**Work item**
When you repeat the records, keep every word exact and drop each picture.

───── Records to process ─────

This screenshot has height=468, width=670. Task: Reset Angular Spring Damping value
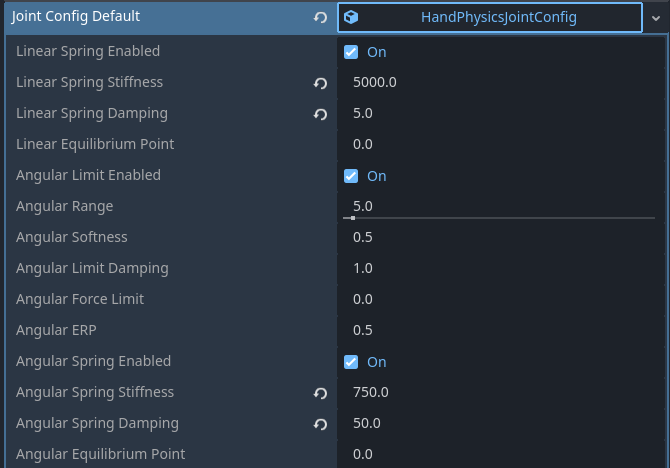click(x=320, y=424)
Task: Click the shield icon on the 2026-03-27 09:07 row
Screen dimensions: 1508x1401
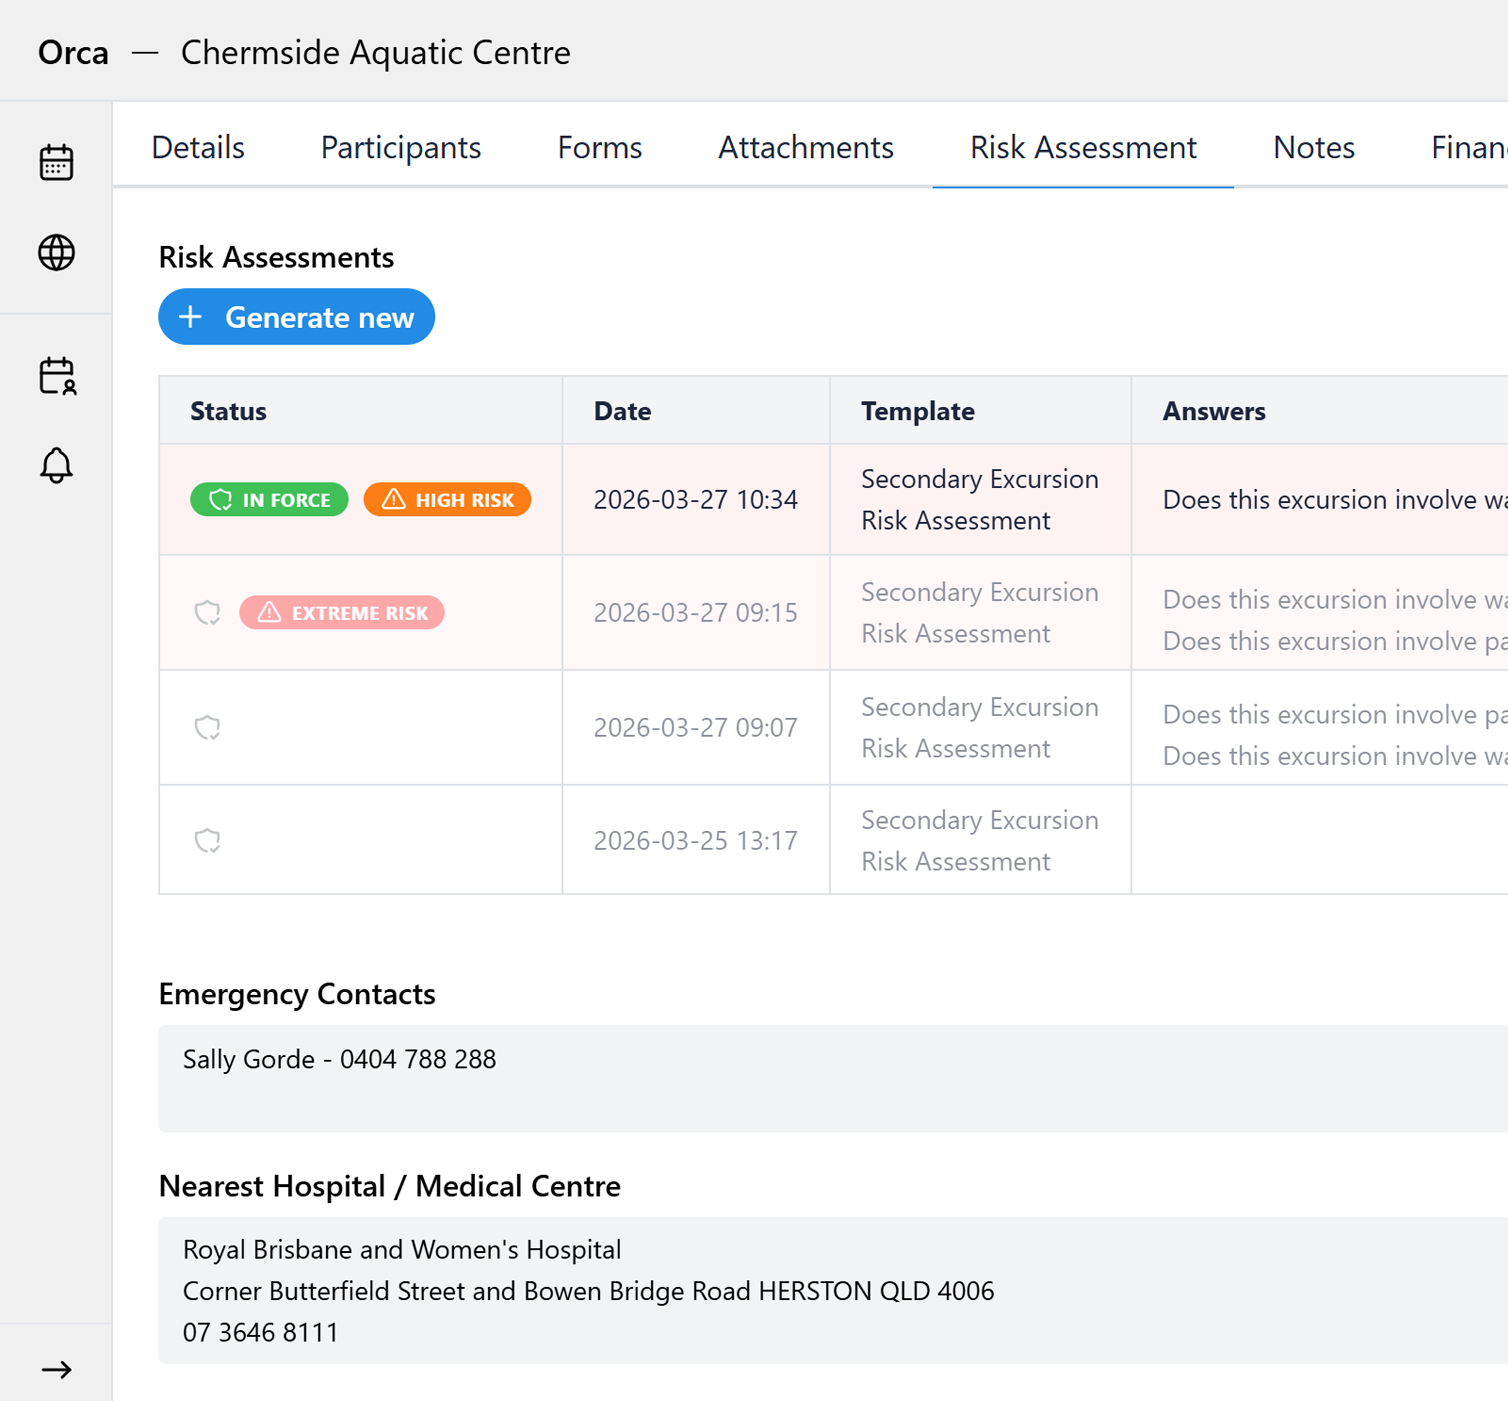Action: (207, 727)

─────

**Exercise answer**
This screenshot has height=468, width=670. Task: Reset Angular Spring Damping value
click(x=320, y=424)
Task: Click the shield icon on the 2026-03-27 09:07 row
Screen dimensions: 1508x1401
Action: (207, 727)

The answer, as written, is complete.